- **Work item**
Nothing but a number belongs in the answer: how many lines of the records below contain the string "computer".
──────────────────────────────
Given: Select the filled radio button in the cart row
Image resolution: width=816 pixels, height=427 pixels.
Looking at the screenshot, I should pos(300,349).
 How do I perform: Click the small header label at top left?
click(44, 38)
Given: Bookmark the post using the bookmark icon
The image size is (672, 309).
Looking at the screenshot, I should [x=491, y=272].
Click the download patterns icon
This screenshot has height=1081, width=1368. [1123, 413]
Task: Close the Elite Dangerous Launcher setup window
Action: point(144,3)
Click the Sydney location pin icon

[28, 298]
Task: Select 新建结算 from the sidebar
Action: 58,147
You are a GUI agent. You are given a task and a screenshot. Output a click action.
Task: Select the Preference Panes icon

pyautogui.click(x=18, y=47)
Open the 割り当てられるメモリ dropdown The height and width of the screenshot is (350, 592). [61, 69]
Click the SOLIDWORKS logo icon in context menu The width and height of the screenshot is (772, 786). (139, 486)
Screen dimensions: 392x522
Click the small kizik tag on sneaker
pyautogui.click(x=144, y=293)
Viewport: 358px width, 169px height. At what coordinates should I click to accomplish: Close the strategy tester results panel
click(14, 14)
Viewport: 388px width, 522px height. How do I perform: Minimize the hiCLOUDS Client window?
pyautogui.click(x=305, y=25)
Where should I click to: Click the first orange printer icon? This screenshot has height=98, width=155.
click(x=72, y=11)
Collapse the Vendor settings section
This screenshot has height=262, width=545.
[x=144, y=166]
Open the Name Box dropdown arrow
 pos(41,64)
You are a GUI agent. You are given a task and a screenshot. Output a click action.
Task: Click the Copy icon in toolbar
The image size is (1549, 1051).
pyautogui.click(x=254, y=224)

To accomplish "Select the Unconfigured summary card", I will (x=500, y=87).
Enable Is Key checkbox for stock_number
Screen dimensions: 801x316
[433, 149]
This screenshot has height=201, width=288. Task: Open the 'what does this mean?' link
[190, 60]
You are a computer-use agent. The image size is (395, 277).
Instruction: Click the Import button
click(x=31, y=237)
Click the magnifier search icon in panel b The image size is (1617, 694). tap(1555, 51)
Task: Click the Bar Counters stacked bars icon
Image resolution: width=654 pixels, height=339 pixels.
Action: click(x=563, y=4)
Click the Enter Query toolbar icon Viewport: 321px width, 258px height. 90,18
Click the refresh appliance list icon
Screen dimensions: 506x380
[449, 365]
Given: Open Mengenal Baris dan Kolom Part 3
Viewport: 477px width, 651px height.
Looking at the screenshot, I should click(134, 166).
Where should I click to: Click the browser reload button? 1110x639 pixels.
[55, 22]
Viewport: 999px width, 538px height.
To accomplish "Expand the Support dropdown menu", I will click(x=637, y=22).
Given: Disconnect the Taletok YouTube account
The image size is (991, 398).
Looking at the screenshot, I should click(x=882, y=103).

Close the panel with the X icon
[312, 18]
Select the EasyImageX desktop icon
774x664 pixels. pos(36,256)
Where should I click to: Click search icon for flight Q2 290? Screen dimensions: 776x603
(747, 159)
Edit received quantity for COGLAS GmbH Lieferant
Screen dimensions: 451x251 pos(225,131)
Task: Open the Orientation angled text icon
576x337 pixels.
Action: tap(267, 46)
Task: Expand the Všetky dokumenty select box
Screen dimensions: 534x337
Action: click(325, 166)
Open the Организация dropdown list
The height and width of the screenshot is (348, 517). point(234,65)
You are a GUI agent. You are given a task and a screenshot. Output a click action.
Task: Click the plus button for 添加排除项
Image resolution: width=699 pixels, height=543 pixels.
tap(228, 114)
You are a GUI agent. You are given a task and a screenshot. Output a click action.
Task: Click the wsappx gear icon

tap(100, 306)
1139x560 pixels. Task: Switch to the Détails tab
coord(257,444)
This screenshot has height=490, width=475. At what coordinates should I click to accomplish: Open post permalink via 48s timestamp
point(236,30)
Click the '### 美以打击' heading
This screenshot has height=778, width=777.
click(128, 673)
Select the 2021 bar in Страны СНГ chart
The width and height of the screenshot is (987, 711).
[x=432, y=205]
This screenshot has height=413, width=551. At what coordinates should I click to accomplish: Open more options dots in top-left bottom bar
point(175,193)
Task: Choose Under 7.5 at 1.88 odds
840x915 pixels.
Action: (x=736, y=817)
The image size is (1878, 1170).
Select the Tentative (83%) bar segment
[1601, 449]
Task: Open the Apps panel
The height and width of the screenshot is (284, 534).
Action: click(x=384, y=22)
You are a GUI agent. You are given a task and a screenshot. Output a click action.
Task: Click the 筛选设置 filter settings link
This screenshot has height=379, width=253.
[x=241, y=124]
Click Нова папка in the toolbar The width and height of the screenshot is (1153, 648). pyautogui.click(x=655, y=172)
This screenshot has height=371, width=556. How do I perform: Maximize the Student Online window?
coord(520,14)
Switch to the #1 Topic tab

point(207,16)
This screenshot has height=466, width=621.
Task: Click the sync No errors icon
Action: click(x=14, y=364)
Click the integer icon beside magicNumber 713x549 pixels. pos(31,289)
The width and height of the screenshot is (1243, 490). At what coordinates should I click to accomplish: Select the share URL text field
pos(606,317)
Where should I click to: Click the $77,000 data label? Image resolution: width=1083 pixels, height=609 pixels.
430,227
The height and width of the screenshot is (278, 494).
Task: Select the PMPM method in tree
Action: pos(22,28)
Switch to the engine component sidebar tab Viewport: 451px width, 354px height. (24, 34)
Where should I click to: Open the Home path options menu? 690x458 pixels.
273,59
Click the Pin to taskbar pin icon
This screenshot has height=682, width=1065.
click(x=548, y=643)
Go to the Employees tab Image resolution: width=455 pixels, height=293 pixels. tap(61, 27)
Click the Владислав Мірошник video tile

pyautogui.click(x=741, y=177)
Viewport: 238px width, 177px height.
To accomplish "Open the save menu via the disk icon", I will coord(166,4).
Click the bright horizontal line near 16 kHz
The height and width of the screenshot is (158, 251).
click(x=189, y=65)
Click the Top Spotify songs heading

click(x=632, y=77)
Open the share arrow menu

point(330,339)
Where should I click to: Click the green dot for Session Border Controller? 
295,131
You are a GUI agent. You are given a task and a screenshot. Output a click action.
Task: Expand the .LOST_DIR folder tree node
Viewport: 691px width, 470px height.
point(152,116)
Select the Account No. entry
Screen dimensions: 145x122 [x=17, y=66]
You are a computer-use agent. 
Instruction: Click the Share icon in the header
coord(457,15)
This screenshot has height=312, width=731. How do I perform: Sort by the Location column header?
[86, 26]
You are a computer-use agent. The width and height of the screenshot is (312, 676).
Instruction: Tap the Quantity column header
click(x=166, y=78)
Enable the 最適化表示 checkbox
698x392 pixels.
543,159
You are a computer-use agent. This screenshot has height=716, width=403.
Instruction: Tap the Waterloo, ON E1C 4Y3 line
──────────────────────────────
- **Answer for this exercise**
4